Banking can be defined as the activity of accepting the deposits from the general public and the entities, and then lending that money to earn profits. The article Banking History – Key Points presents the definition of banking and some key points related to the banking history.
But now the banking is not only including deposits and loans but also includes providing services like issuance of debit and credit cards, providing safe custody of valuable items, lockers, ATM services and online transfer of funds across the country / world. Bank is a financial institution that performs the banking activity i.e. it accepts deposits and lending of funds to earn profits. Any company, which transacts the business of banking defined above is termed as Banking company.
Banking History – Key Points – History:
The first bank of a joint stock variety was Bank of Bombay, established in 1720 in Bombay. This was followed by Bank of Hindustan in Calcutta, which was established in 1770 by an agency house.
The General Bank of Bengal and Bihar, which came into existence in 1773, after a proposal by Governor (later Governor General) Warren Hastings, proved to be a short-lived experiment.
The first ‘Presidency bank’ was the Bank of Bengal established in Calcutta on June 2, 1806 with a capital of Rs.50 lakh. The bank was given powers to issue notes in 1823.
Bank of Bombay was the second Presidency bank set up in 1840 with a capital of Rs.52 lakh, and the Bank of Madras the third Presidency bank established in July 1843 with a capital of Rs.30 lakh.
With the collapse of the Bank of Bombay, the New Bank of Bombay was established in January 1868.
The Presidency Bank Act, which came into existence in 1876, brought the three Presidency banks under a common statute and imposed some restrictions on their business.
The first Indian owned bank was the Allahabad Bank set up in Allahabad in 1865, the second, Punjab National Bank was set up in 1895 in Lahore, and the third, Bank of India was set up in 1906 in Mumbai. All these banks were founded under private ownership.
Swadeshi Movement of 1906 provided a great impetus to joint stock banks of Indian ownership and many more Indian commercial banks such as Central Bank of India, Bank of Baroda, Canara Bank, Indian Bank, and Bank of Mysore were established between 1906 and 1913.
The late Shri Vithal L Kavthekar pioneered the urban co-operative credit movement in the year 1889 in the then princely State of Baroda.
The first registered urban co-operative credit society was the Conjeevaram Urban Co-operative Bank, organised in Conjeevaram, in the Madras Presidency.
The presidency banks were amalgamated into a single bank, the Imperial Bank of India, in 1921. It also functioned as a central bank prior to the establishment RBI. The Imperial Bank of India performed three set of functions, viz., commercial banking, central banking and the banker to the government.
By 1930, the number of commercial banks increased to 107 with the Imperial Bank of India still dominating the Indian banking sector.

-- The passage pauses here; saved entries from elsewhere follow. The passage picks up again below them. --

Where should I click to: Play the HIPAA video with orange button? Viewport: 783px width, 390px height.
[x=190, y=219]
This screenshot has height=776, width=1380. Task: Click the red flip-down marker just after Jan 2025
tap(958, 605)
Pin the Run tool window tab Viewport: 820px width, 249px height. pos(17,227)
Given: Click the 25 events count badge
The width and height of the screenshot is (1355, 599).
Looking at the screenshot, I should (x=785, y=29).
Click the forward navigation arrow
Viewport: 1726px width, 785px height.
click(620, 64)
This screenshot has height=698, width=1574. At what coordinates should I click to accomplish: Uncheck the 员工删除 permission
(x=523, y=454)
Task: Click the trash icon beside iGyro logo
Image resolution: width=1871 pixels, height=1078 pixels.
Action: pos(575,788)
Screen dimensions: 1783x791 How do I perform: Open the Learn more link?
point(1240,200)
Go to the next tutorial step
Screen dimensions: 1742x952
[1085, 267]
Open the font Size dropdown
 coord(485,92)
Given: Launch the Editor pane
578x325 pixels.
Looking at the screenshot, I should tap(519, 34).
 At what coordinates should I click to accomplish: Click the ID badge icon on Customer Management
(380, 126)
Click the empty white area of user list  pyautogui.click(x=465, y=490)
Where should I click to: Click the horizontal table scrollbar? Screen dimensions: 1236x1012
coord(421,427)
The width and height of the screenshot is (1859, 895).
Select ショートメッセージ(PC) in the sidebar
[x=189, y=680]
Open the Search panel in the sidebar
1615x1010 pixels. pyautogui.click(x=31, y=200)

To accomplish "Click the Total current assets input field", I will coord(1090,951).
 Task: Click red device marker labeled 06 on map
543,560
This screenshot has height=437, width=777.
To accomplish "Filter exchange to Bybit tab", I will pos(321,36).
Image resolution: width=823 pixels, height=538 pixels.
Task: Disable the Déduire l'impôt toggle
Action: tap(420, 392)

Indian Central Banking Enquiry Committee was set up in 1929 to survey extensively the problems of Indian banking, observed that a central bank be established for the country.
Reserve Bank of India Act 1934 was enacted paving the way for the setting up of the Reserve Bank of India. The issue of bank failures and the need for catering to the requirements of agriculture were the two prime reasons for the establishment of the Reserve Bank. The banking sector came under the purview of the Reserve Bank in 1935.
The Government, therefore, first implemented the exercise of nationalization of the Imperial Bank of India with the objective of “extension of banking facilities on a large scale, more particularly in the rural and semi-urban areas, and for diverse other public purposes”. The Imperial Bank of India was converted into the State Bank of India in 1955 with the enactment of the State Bank of India Act, 1955.
Banking History – Key Points – Key Points :
As per the Reserve Bank of India (RBI), India’s banking sector is sufficiently capitalized and well-regulated.
Indian banking industry has recently witnessed the roll out of innovative banking models like payments and small finance banks. RBI’s new measures may go a long way in helping the restructuring of the domestic banking industry.
The digital payments system in India has evolved the most among 25 countries with India’s Immediate Payment Service (IMPS) being the only system at level 5 in the Faster Payments Innovation Index (FPII).
Public-sector banks control more than 70% of the banking system assets, thereby leaving a comparatively smaller share for its private peers. Banks are also encouraging their customers to manage their finances using mobile phones.
As the Reserve Bank of India (RBI) allows more features such as unlimited fund transfers between wallets and bank accounts, mobile wallets are expected to become strong players in the financial ecosystem.